NEON GARTEN
- Hubert Spala
- May 7
- 4 min read
Who said that Cyberpunk aesthetics must always go hand in hand with a grim dystopian future? I do not marry the concepts in my mind, and I can sure as heck enjoy the softer side of it. Vibrant neons, slick designs, shiny and chrome. NEON GARTEN might lack the glistening metal part, but it is still set in a nondescript and not-so-distant future of grand cities covered in colorful fogs of industry. Let's not ask what makes the smog purple, we might not like the answers we get.
Your mission? Design a tight block of a functional city, growing from the bottom, from dwelling slums to the high spires of the rich and influential. Well, at least on paper, because in reality, it is your will alone that will shape the growing structure, so if you want to slum it up to the very top, you're more than welcome to do that. As long as you pay your bills, that is. See, this is still a corporate world with tight bottom lines, KPI's and other corporate lingo that, ultimately, narrows down to 'pay us or perish'. Each week, your growing district better provide enough cash to satisfy your corporate overlords, or your whole assignment will fail and you'll be forced to start anew.
NEON GARTEN is a puzzle in tight confines. You are stacking up blocks of various buildings to create a variety of synergies that will provide you with maximum income. In that way, the commentary here is very much on brand for the Cyberpunk setting - the ever-hungry capitalist reality will not cease until it has all of the money! And week after week, they will ask for more, lifting up the ceiling as you proved in the past week, you could satisfy the previous goal. And so, your task is not simply to build something functional or aesthetic, but rather a streamlined money-making machine.

This is where the game shines, in its core concept. You have a pretty robust selection of buildings that provide various abilities as well as possess some intrinsic properties that other buildings might be looking for. They can belong to one of the factions - corporate, illegal, Volt, or government. They might be lit or dark. They might generate power, offer multipliers to adjacent constructions, steal their income, or siphon it somewhere else. The options are quite vast, and the possibilities to earn are robust, to put it lightly. It is a shining part of the experience.

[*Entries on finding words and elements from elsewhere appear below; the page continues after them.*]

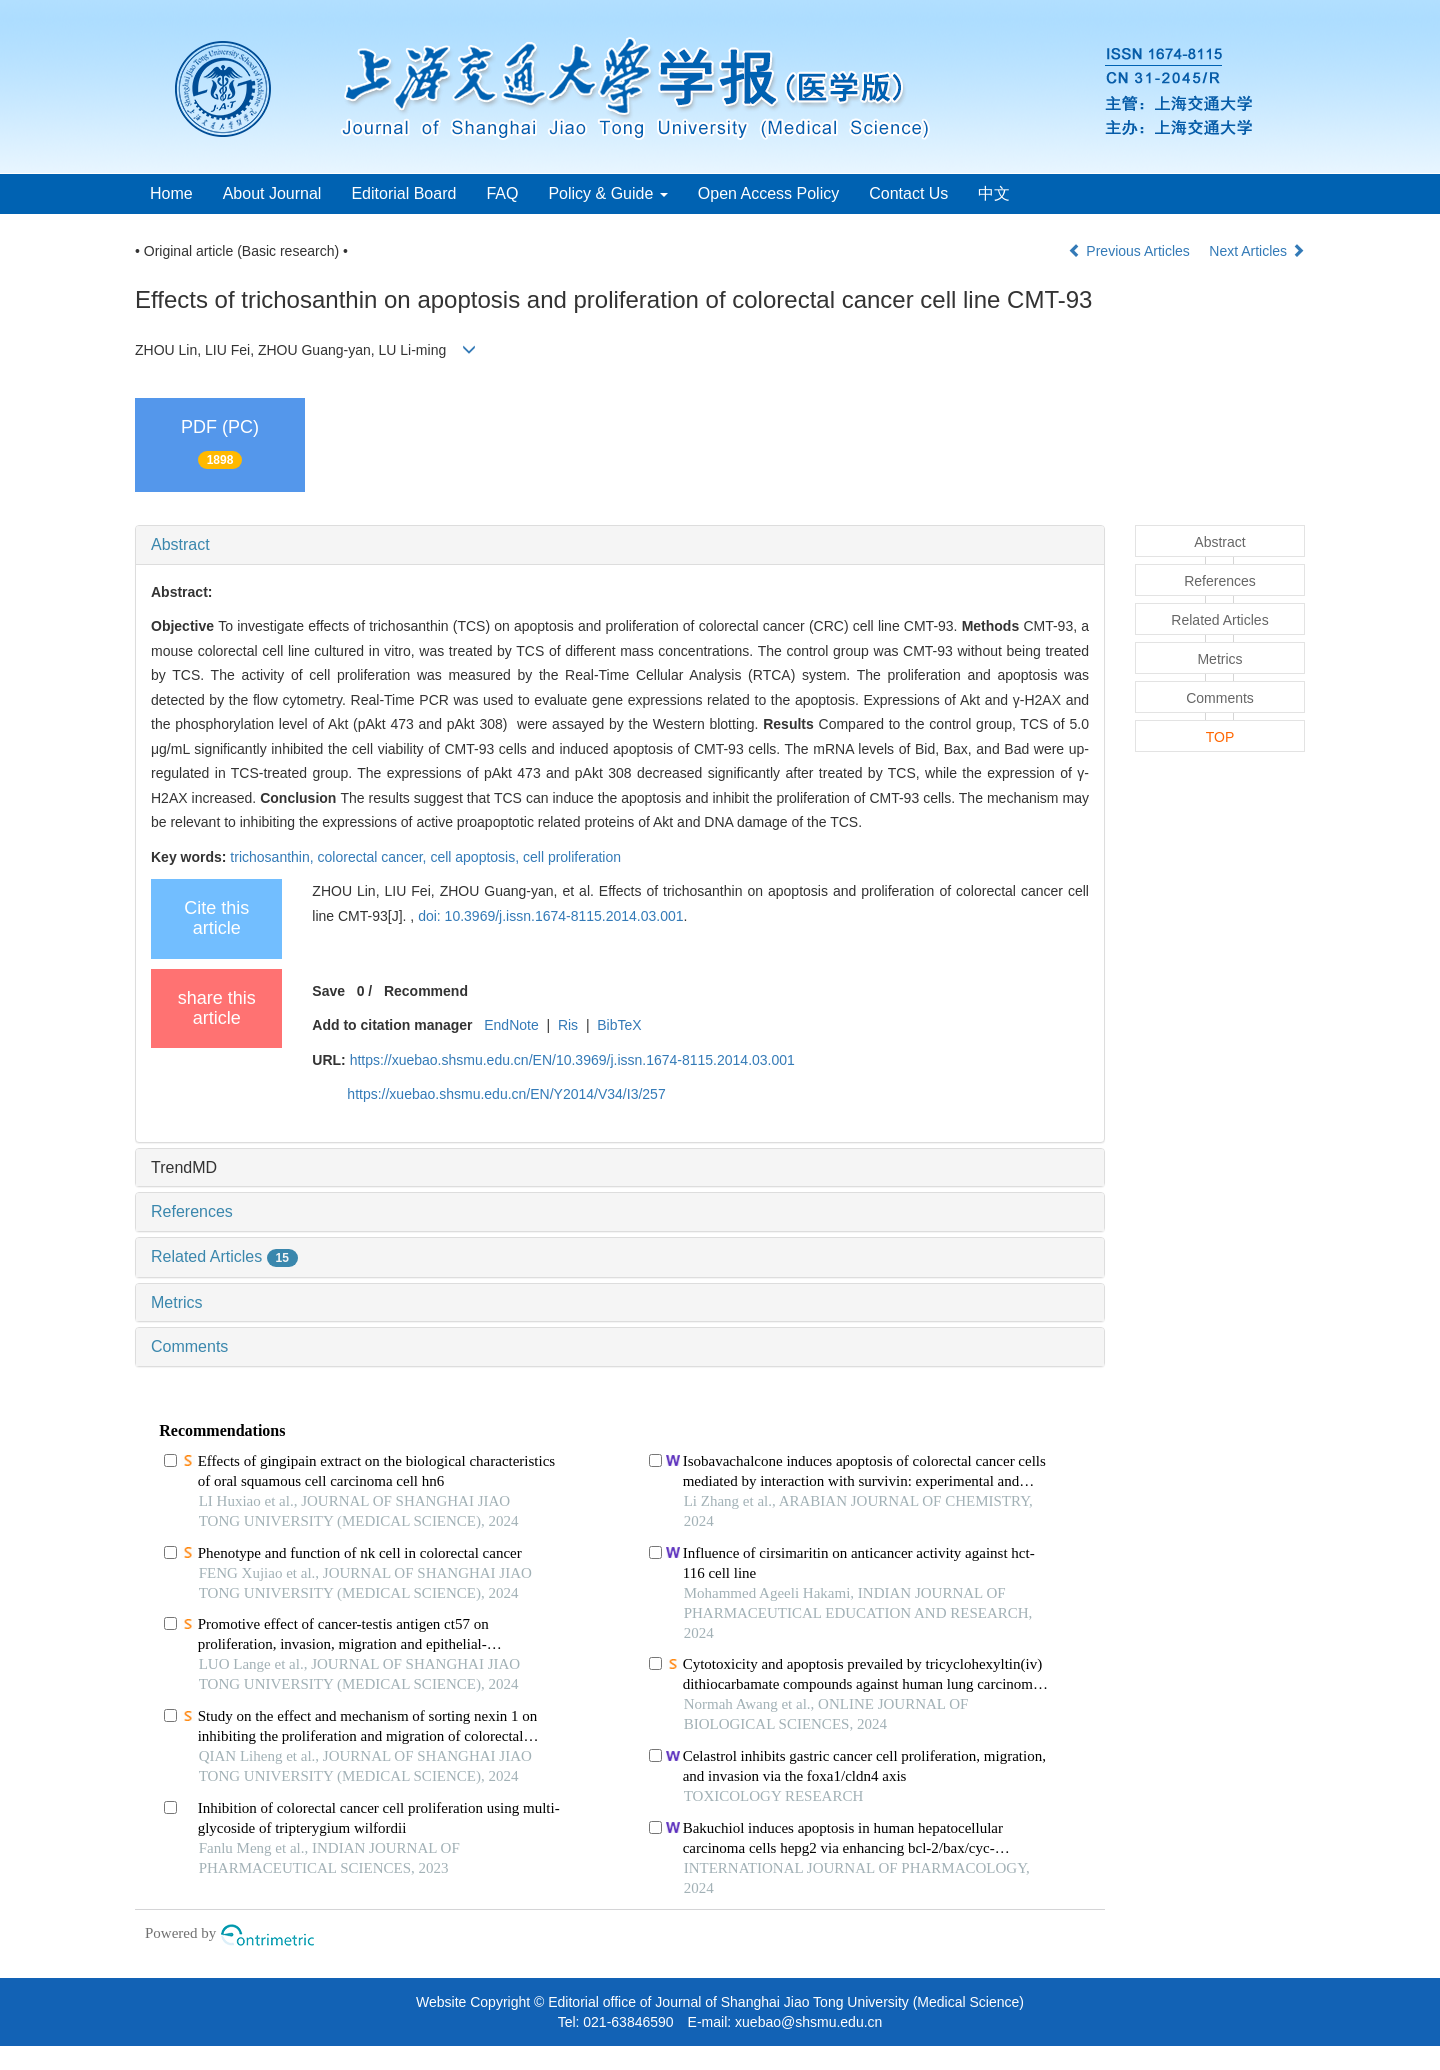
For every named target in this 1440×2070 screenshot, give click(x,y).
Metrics (177, 1302)
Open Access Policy (768, 193)
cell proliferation (572, 857)
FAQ (502, 193)
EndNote (511, 1025)
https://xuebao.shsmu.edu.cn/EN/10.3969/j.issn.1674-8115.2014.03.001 (572, 1060)
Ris (568, 1025)
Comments (189, 1346)
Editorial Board (403, 193)
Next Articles (1257, 251)
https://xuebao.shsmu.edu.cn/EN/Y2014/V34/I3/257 (506, 1094)
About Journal (272, 193)
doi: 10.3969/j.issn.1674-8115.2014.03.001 (550, 916)
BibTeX (619, 1025)
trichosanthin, (273, 857)
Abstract (180, 544)
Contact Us (908, 193)
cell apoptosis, (476, 857)
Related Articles (224, 1256)
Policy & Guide (607, 193)
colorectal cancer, (374, 857)
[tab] (620, 545)
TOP (1220, 737)
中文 (994, 193)
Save (328, 991)
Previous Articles (1130, 251)
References (192, 1211)
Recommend (426, 991)
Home (171, 193)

You should never feel shoehorned to repeat one working strategy, as there are many, many options to achieve your victory. And satisfy your corporate overlords at the same time.
One time, I got a steady flow of Volt cult buildings, creating a vast chain of them, that got further empowered by some lucky draft of multipliers to get me mondo moolah. Another time, I invested heavily in parks, and while I struggled mid-game, suddenly, with a couple of perks I earned each week, their income skyrocketed. Another time, I created an industrial stack of machines, refineries, and factories that kept feeding each other for ever-growing income. Damn, even at some point, a toxic spire of waste burning stacks and temples of toxic-loving fanatics secured my victory. There are quite a few unlockables to get to, which further diversify your runs, making it a fun game to try over and over again. Constantly looking for new ways to break the game.
There are a few hiccups. First, the RNG can be ruthless. You only ever draw three buildings per turn, and the ability to reroll them or hack them is fairly limited, with sparse ways to get more. This means that a few turns of bad drafts might quite screw your plans up, especially on early stages, where chasing up the new taxation goal might be a struggle. No way to reroll perks also means that sometimes your reward for completing a week is completely useless. It would be great to get at least a single reroll or ability to swap one perk for a random new one - anything to get a chance to get something fitting your current build.

And a second issue is strictly personal - lack of goals. The game comes with just a few achievements to chase, and this type of game could greatly benefit from having a whole bucketload of them. Might be my EUROPA UNIVERSALIS addled brain, but once you have such a fun system in place, it would work great, at least in my mind, to give players tangible goals to chase after. Win only using unlit buildings! Achieve victory with Organ Harvester at x300 multiplier! Win when the majority of your buildings are Corporate, or with the VOLT chain of 20+ buildings. Anything really... I could write down like a dozen plausible achievements, and I believe they would greatly improve the game's longevity, as the core loop is well-made.
Nonetheless, NEON GARTEN is a little gem, an absolute steal for its low price tag. It's a tight, compact game, with a very clear formula that it wants you to have fun with. And at the same time offers just enough toys and blocks to make the fun diverse enough to not grow stale, to find new ways to overcome the challenge. It is safe to assume you'll squeeze a decent amount of hours out of it - especially if you'll aim to 100% the game and score some of the more demanding achievements, even if there are just a few of them to play around.